**Aim of the exercise:**
For this task, output exactly the lines of the material below starting at the line with "What if you didn’t… (289, 2074)" and ending at the line with "umemiya (193, 968)"; pictures are to be excluded.
### Records for processing
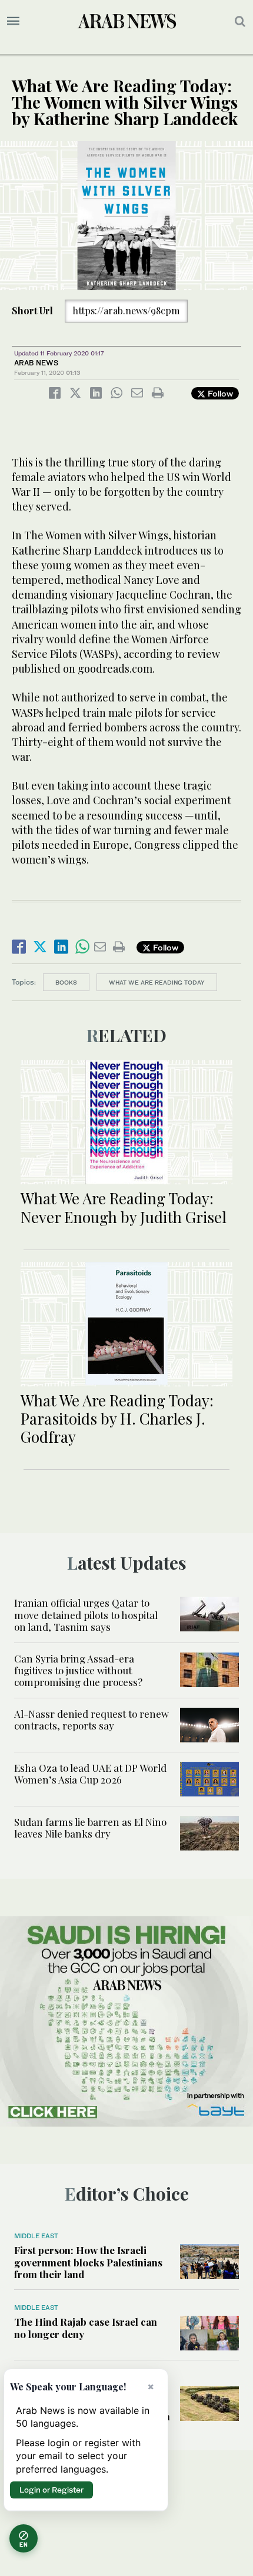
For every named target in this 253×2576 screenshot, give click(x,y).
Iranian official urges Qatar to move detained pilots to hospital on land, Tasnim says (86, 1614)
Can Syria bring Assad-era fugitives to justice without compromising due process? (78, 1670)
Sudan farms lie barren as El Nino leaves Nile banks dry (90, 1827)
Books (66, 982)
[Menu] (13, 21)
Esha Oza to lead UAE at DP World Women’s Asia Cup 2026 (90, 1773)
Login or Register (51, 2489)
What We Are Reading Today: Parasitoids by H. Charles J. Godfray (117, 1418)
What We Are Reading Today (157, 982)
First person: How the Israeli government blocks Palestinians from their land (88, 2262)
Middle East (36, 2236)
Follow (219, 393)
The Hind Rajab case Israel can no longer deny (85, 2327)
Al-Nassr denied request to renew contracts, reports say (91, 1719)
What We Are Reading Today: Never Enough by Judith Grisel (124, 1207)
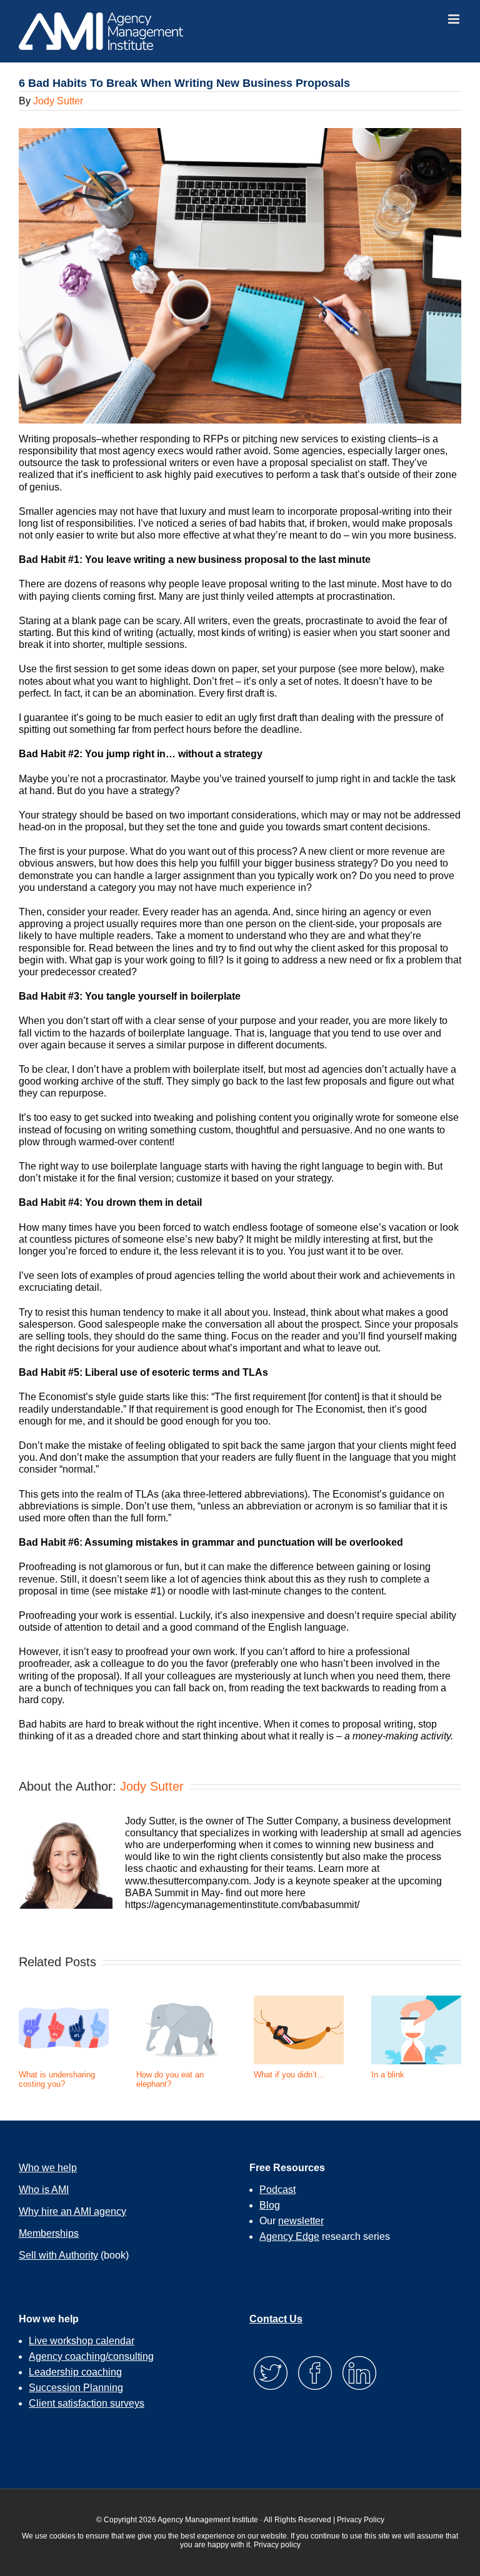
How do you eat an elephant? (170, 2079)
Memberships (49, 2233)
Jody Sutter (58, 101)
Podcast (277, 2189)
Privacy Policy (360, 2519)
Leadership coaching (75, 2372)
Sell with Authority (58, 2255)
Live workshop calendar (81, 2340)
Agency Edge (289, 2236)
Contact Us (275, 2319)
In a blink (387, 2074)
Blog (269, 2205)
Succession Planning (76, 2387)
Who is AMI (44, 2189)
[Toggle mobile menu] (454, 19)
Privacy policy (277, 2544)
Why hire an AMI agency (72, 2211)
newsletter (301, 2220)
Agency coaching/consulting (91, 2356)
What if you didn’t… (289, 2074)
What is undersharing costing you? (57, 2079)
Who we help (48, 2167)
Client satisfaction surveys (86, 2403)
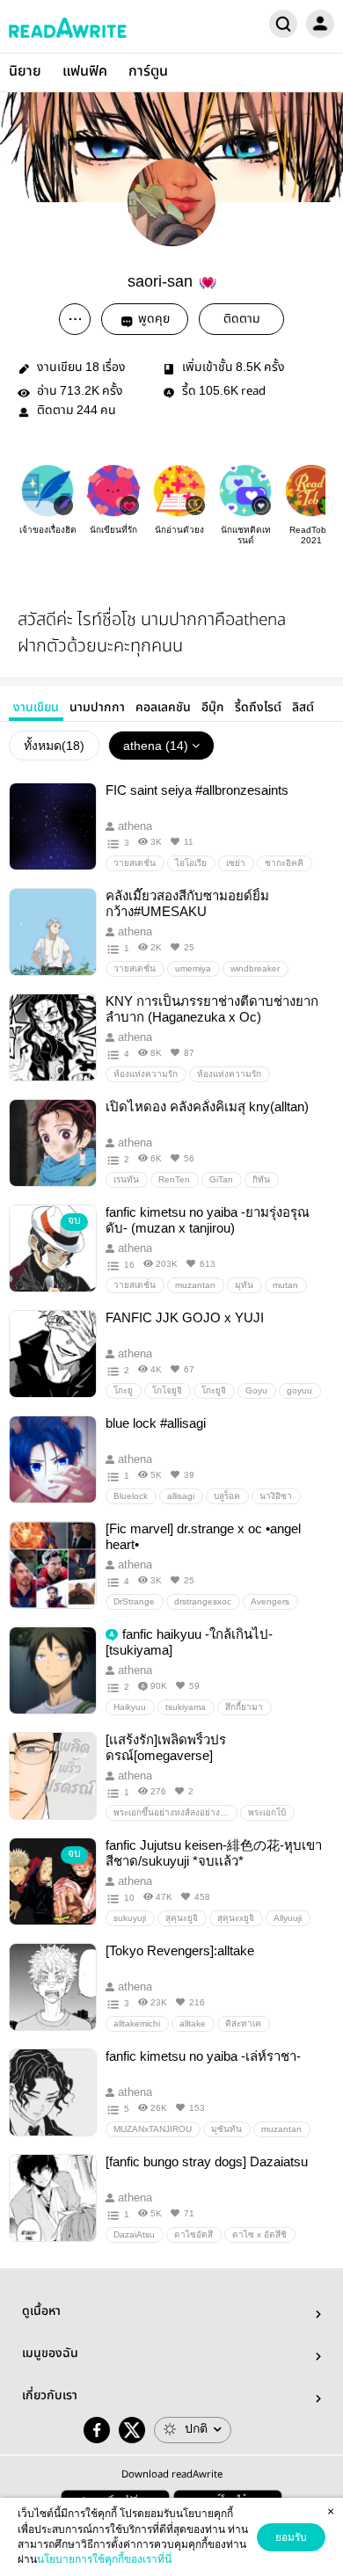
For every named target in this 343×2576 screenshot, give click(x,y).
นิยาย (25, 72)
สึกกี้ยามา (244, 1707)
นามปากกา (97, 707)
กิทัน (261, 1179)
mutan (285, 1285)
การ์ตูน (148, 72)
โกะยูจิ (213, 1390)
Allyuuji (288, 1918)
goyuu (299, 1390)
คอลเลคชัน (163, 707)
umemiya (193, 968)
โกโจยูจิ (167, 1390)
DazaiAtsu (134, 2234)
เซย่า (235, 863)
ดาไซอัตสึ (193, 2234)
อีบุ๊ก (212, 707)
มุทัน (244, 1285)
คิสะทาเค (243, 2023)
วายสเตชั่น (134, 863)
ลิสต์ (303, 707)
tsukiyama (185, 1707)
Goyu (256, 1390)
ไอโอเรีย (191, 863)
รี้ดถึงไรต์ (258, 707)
######
### Records for processing
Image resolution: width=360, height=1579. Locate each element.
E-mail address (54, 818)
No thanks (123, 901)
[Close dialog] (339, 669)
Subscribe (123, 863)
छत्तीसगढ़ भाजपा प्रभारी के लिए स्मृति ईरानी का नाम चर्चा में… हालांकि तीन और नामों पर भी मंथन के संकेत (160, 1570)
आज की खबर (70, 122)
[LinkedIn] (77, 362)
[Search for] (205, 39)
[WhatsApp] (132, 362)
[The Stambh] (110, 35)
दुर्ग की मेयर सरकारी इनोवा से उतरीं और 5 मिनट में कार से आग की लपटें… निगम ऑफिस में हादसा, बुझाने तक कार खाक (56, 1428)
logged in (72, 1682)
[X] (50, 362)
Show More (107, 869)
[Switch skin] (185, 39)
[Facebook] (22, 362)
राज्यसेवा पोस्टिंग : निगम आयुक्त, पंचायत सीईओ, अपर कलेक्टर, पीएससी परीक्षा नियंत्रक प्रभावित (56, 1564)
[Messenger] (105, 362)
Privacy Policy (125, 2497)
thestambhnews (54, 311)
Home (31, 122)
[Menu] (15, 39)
######
### Records for processing
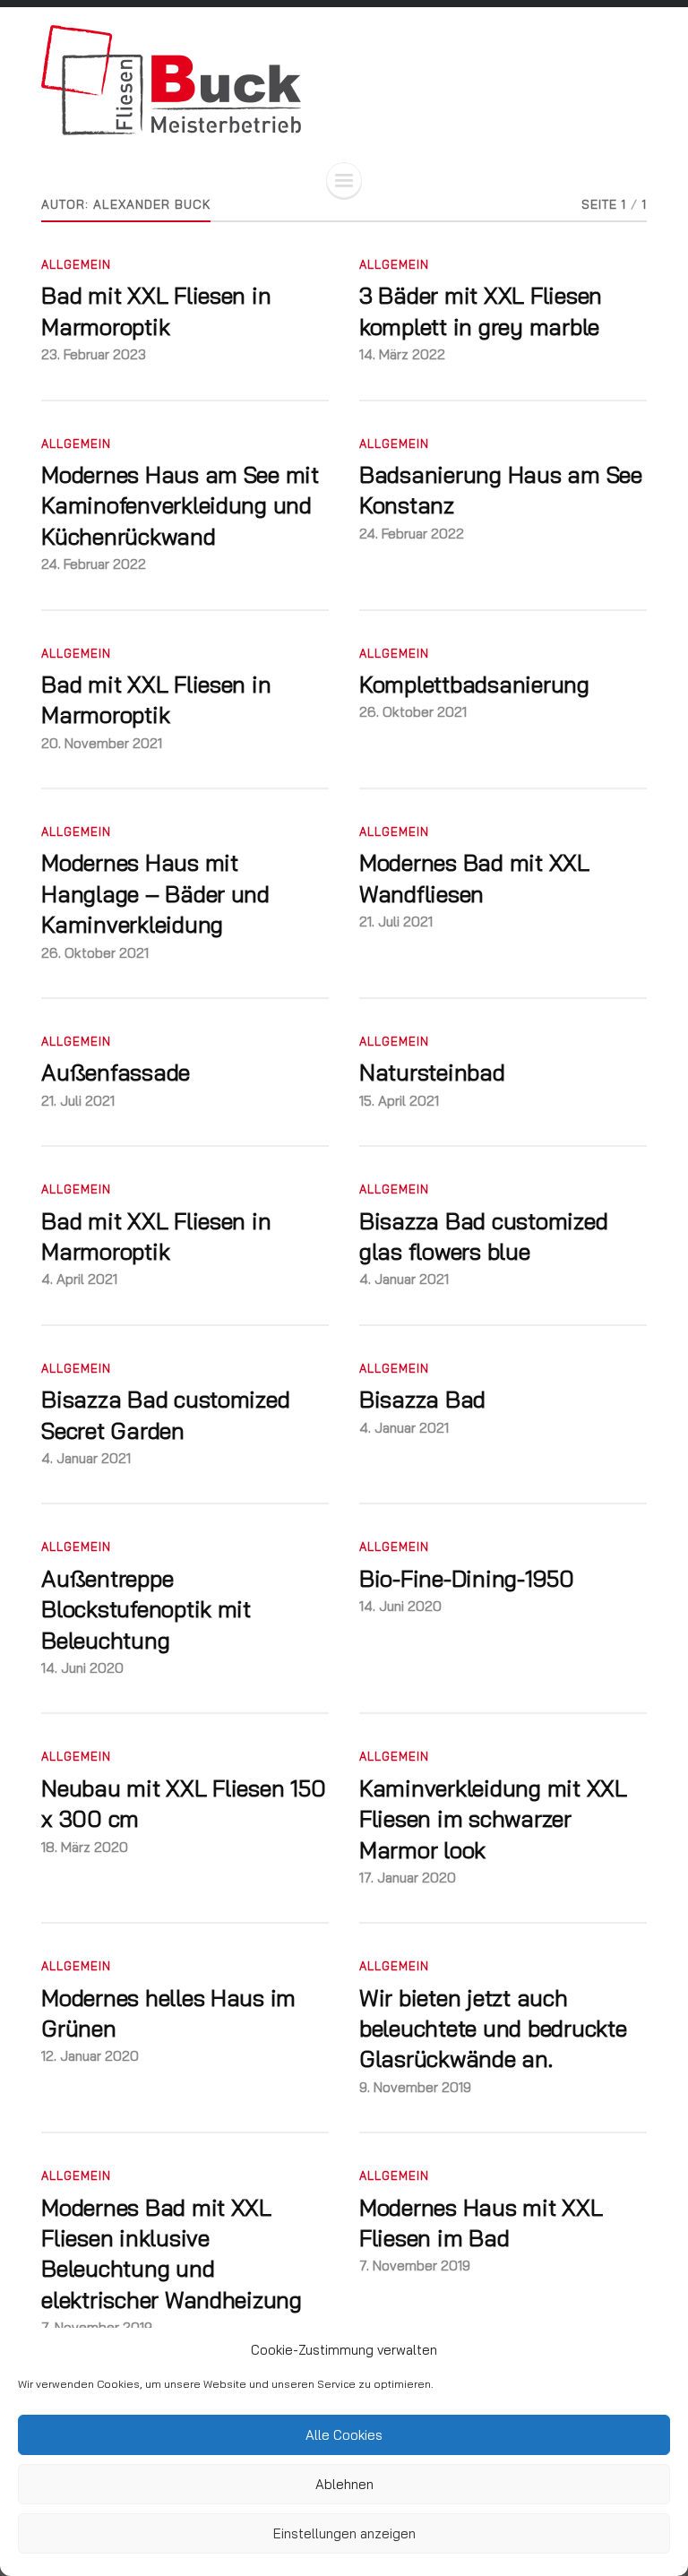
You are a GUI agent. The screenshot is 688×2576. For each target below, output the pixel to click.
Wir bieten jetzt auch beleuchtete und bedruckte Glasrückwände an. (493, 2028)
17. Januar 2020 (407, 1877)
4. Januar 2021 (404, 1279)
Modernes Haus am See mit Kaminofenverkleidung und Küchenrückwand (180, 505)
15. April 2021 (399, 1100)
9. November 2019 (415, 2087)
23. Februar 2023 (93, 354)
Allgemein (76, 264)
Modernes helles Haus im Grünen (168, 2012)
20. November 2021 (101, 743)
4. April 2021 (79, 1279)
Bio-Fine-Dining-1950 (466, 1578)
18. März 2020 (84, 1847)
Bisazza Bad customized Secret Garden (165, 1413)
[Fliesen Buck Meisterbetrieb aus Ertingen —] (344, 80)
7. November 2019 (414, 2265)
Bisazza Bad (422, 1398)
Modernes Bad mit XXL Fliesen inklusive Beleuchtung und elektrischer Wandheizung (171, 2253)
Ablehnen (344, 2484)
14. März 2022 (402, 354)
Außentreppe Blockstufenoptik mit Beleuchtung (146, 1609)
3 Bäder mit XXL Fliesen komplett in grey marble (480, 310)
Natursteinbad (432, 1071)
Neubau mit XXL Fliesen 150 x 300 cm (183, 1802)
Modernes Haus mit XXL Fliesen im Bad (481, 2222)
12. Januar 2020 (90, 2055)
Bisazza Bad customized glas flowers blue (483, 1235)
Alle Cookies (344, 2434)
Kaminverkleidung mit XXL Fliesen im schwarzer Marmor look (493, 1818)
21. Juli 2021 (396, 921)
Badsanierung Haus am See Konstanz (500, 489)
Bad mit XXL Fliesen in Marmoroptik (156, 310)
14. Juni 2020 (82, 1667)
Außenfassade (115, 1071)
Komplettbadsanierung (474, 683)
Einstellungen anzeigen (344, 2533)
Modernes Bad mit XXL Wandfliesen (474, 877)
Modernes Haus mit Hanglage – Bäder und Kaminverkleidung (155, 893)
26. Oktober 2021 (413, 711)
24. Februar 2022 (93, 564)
######
**Expected answer:**
What if you didn’t… (289, 2074)
What is undersharing costing you? (57, 2079)
Who we help (48, 2167)
Client satisfaction surveys (86, 2403)
For every named target in this 343×2576 screenshot, give click(x,y).
นิยาย (25, 72)
สึกกี้ยามา (244, 1707)
นามปากกา (97, 707)
กิทัน (261, 1179)
mutan (285, 1285)
การ์ตูน (148, 72)
โกะยูจิ (213, 1390)
Allyuuji (288, 1918)
goyuu (299, 1390)
คอลเลคชัน (163, 707)
umemiya (193, 968)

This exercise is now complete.